→ THE TASK:
Update the items below by replacing each "The height and width of the screenshot is" with "The screenshot dimensions (height, width) are" and reproduce them with all other text unchanged.

→ DATASET CONTENT:

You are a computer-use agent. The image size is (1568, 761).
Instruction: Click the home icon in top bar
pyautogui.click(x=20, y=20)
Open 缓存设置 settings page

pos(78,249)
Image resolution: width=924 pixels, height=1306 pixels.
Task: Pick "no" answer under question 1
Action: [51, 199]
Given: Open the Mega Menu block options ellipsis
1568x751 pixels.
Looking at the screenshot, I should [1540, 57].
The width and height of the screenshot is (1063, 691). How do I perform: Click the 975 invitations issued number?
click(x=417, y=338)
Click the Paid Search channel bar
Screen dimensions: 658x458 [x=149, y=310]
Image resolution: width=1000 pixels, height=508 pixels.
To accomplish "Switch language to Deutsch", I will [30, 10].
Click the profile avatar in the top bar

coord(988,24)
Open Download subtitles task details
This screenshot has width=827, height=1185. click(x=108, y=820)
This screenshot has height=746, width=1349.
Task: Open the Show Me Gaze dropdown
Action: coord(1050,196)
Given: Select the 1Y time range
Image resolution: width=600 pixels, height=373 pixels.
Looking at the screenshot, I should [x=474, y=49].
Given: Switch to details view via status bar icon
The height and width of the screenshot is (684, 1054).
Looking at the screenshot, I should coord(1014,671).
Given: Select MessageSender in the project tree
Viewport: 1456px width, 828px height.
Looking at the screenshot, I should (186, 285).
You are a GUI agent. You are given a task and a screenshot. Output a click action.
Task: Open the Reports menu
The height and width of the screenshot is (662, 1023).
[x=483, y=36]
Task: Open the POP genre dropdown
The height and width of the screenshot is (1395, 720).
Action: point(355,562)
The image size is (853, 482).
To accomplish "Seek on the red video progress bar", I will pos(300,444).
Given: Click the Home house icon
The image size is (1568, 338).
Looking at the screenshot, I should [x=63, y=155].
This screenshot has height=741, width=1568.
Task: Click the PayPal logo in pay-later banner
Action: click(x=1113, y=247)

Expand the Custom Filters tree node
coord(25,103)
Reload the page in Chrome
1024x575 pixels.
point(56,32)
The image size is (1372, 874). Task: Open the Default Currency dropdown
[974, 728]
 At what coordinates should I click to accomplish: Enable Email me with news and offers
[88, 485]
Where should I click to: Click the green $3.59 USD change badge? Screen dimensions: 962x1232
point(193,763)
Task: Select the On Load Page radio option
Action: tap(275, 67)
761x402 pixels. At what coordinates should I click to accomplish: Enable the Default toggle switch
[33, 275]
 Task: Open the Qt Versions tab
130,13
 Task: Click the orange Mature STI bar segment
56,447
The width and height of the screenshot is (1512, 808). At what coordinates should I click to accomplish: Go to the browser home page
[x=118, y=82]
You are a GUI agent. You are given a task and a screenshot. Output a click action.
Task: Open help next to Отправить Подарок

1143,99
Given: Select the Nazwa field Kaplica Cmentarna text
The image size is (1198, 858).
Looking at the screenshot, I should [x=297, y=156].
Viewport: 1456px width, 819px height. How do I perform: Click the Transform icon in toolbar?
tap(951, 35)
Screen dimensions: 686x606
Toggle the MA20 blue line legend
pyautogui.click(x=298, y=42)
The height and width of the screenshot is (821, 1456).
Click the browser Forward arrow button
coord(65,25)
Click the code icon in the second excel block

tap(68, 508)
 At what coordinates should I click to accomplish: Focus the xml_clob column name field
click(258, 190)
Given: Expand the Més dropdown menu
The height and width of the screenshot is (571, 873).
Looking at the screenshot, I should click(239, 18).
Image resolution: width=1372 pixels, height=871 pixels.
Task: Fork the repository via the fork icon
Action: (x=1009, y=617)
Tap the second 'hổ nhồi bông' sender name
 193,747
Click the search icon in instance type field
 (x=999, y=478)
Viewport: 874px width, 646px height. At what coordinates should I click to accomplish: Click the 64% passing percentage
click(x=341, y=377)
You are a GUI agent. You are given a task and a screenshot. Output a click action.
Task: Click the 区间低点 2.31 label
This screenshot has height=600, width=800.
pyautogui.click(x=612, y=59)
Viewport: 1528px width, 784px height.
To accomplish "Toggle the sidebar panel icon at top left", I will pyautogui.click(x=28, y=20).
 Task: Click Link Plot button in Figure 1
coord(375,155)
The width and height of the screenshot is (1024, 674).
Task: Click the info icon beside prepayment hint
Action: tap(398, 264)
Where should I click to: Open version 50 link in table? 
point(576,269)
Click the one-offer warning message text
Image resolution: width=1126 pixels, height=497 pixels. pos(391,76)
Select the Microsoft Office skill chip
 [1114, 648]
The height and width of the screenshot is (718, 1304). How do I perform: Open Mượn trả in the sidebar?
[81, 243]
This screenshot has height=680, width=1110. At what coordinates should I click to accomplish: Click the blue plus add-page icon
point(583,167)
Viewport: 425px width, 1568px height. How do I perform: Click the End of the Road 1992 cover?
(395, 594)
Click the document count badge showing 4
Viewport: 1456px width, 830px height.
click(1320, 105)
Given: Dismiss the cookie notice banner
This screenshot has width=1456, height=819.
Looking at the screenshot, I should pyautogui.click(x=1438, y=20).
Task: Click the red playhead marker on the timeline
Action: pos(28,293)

→ REPLY TO THE TASK:
You are a computer-use agent. The image size is (1568, 761).
Instruction: Click the home icon in top bar
pyautogui.click(x=20, y=20)
Open 缓存设置 settings page

pos(78,249)
Image resolution: width=924 pixels, height=1306 pixels.
Task: Pick "no" answer under question 1
Action: [51, 199]
Given: Open the Mega Menu block options ellipsis
1568x751 pixels.
Looking at the screenshot, I should [1540, 57].
The width and height of the screenshot is (1063, 691). How do I perform: Click the 975 invitations issued number?
click(x=417, y=338)
Click the Paid Search channel bar
Screen dimensions: 658x458 [x=149, y=310]
Image resolution: width=1000 pixels, height=508 pixels.
To accomplish "Switch language to Deutsch", I will [30, 10].
Click the profile avatar in the top bar

coord(988,24)
Open Download subtitles task details
This screenshot has width=827, height=1185. click(x=108, y=820)
This screenshot has height=746, width=1349.
Task: Open the Show Me Gaze dropdown
Action: coord(1050,196)
Given: Select the 1Y time range
Image resolution: width=600 pixels, height=373 pixels.
Looking at the screenshot, I should [x=474, y=49].
Given: Switch to details view via status bar icon
The screenshot dimensions (height, width) are (684, 1054).
Looking at the screenshot, I should coord(1014,671).
Given: Select MessageSender in the project tree
Viewport: 1456px width, 828px height.
Looking at the screenshot, I should (186, 285).
You are a GUI agent. You are given a task and a screenshot. Output a click action.
Task: Open the Reports menu
The screenshot dimensions (height, width) are (662, 1023).
[x=483, y=36]
Task: Open the POP genre dropdown
The screenshot dimensions (height, width) are (1395, 720).
Action: point(355,562)
The image size is (853, 482).
To accomplish "Seek on the red video progress bar", I will pos(300,444).
Given: Click the Home house icon
The image size is (1568, 338).
Looking at the screenshot, I should [x=63, y=155].
This screenshot has height=741, width=1568.
Task: Click the PayPal logo in pay-later banner
Action: click(x=1113, y=247)

Expand the Custom Filters tree node
coord(25,103)
Reload the page in Chrome
1024x575 pixels.
point(56,32)
The image size is (1372, 874). Task: Open the Default Currency dropdown
[974, 728]
 At what coordinates should I click to accomplish: Enable Email me with news and offers
[88, 485]
Where should I click to: Click the green $3.59 USD change badge? Screen dimensions: 962x1232
point(193,763)
Task: Select the On Load Page radio option
Action: tap(275, 67)
761x402 pixels. At what coordinates should I click to accomplish: Enable the Default toggle switch
[33, 275]
 Task: Open the Qt Versions tab
130,13
 Task: Click the orange Mature STI bar segment
56,447
The width and height of the screenshot is (1512, 808). At what coordinates should I click to accomplish: Go to the browser home page
[x=118, y=82]
You are a GUI agent. You are given a task and a screenshot. Output a click action.
Task: Open help next to Отправить Подарок

1143,99
Given: Select the Nazwa field Kaplica Cmentarna text
The image size is (1198, 858).
Looking at the screenshot, I should [x=297, y=156].
Viewport: 1456px width, 819px height. How do I perform: Click the Transform icon in toolbar?
tap(951, 35)
Screen dimensions: 686x606
Toggle the MA20 blue line legend
pyautogui.click(x=298, y=42)
The screenshot dimensions (height, width) are (821, 1456).
Click the browser Forward arrow button
coord(65,25)
Click the code icon in the second excel block

tap(68, 508)
 At what coordinates should I click to accomplish: Focus the xml_clob column name field
click(258, 190)
Given: Expand the Més dropdown menu
The screenshot dimensions (height, width) are (571, 873).
Looking at the screenshot, I should click(239, 18).
Image resolution: width=1372 pixels, height=871 pixels.
Task: Fork the repository via the fork icon
Action: (x=1009, y=617)
Tap the second 'hổ nhồi bông' sender name
 193,747
Click the search icon in instance type field
 (x=999, y=478)
Viewport: 874px width, 646px height. At what coordinates should I click to accomplish: Click the 64% passing percentage
click(x=341, y=377)
You are a GUI agent. You are given a task and a screenshot. Output a click action.
Task: Click the 区间低点 2.31 label
This screenshot has height=600, width=800.
pyautogui.click(x=612, y=59)
Viewport: 1528px width, 784px height.
To accomplish "Toggle the sidebar panel icon at top left", I will pyautogui.click(x=28, y=20).
 Task: Click Link Plot button in Figure 1
coord(375,155)
The width and height of the screenshot is (1024, 674).
Task: Click the info icon beside prepayment hint
Action: tap(398, 264)
Where should I click to: Open version 50 link in table? 
point(576,269)
Click the one-offer warning message text
Image resolution: width=1126 pixels, height=497 pixels. pos(391,76)
Select the Microsoft Office skill chip
 [1114, 648]
The screenshot dimensions (height, width) are (718, 1304). How do I perform: Open Mượn trả in the sidebar?
[81, 243]
This screenshot has height=680, width=1110. At what coordinates should I click to accomplish: Click the blue plus add-page icon
point(583,167)
Viewport: 425px width, 1568px height. How do I perform: Click the End of the Road 1992 cover?
(395, 594)
Click the document count badge showing 4
Viewport: 1456px width, 830px height.
click(1320, 105)
Given: Dismiss the cookie notice banner
This screenshot has width=1456, height=819.
Looking at the screenshot, I should pyautogui.click(x=1438, y=20).
Task: Click the red playhead marker on the timeline
Action: pos(28,293)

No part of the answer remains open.